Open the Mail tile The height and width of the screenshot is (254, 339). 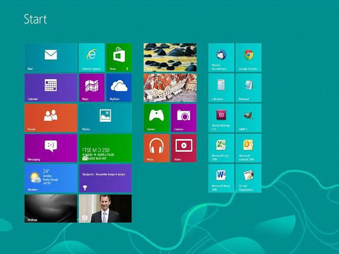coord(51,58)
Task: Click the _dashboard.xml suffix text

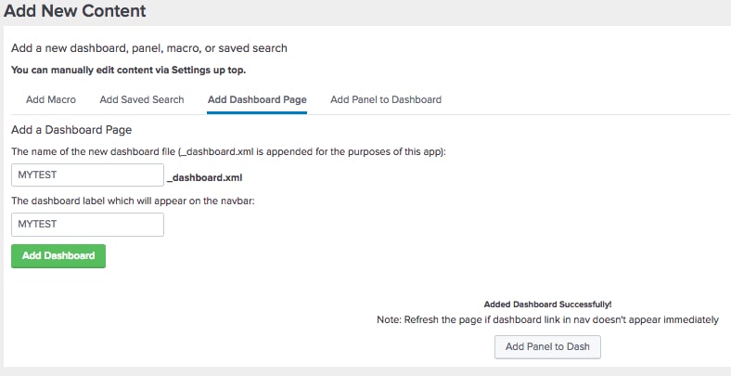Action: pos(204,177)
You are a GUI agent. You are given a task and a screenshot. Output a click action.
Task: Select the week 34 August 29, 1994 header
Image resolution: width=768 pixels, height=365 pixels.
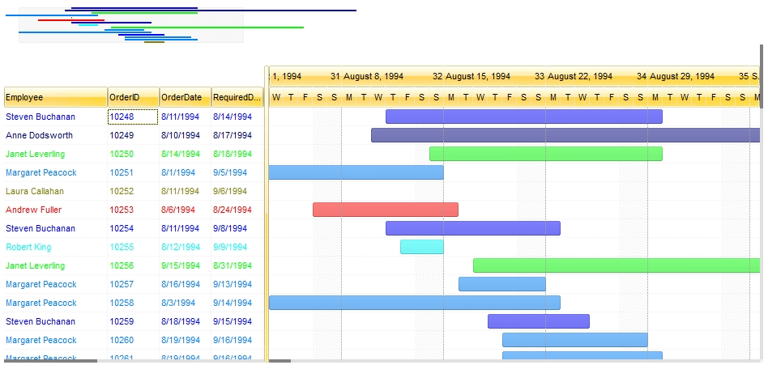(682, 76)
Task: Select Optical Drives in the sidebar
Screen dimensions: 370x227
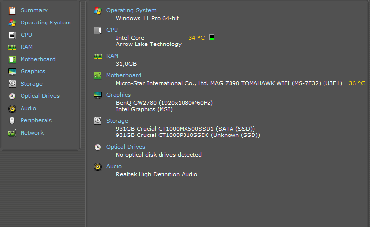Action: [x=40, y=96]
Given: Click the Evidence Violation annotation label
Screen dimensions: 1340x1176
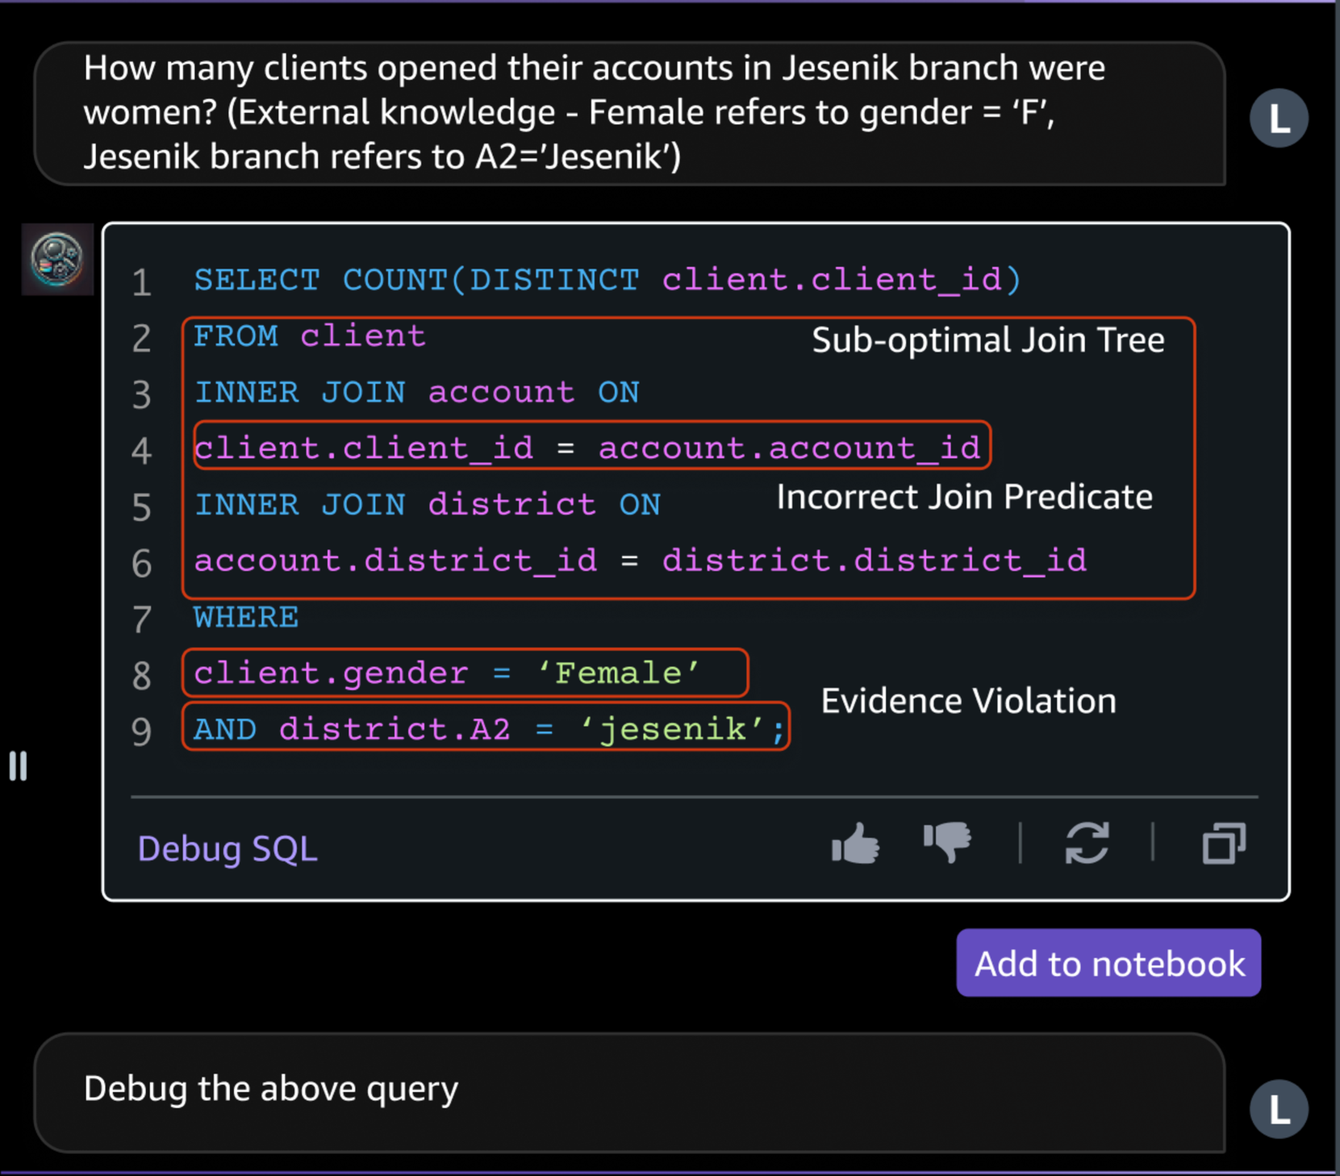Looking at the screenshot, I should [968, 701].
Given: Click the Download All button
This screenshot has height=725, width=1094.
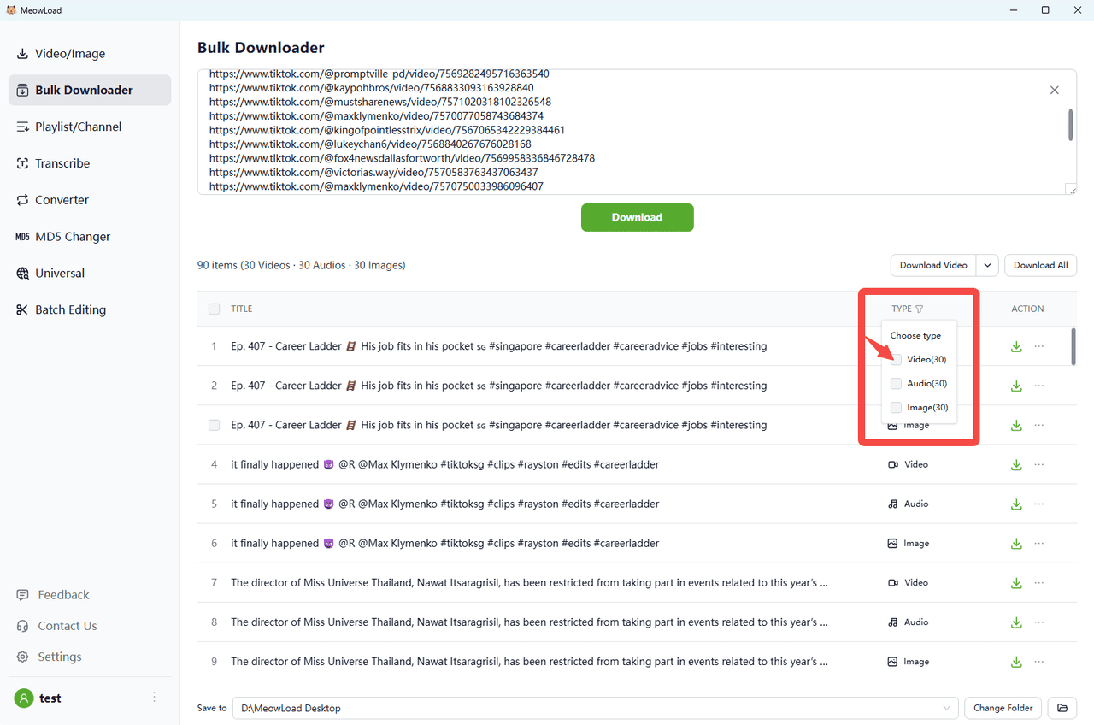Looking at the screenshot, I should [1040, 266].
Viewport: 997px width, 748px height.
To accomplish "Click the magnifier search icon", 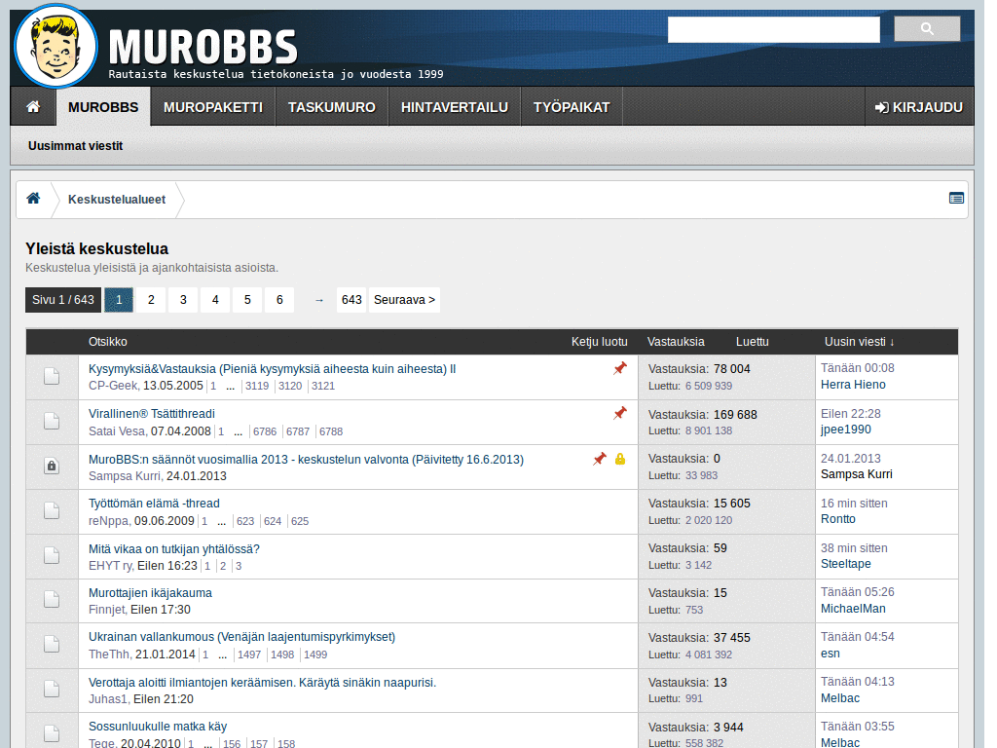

----

▸ **What to do**: Beginning with the line that holds "Task: Select Optical Drives in the sidebar", output each line to the end of the material above, exactly, omitting the pictures.

▸ **Reply to the exercise**:
Task: Select Optical Drives in the sidebar
Screen dimensions: 370x227
Action: [x=40, y=96]
Given: Click the Evidence Violation annotation label
Screen dimensions: 1340x1176
Looking at the screenshot, I should [968, 701].
Given: Click the Download All button
This screenshot has height=725, width=1094.
Looking at the screenshot, I should [1040, 266].
Viewport: 997px width, 748px height.
To accomplish "Click the magnifier search icon", 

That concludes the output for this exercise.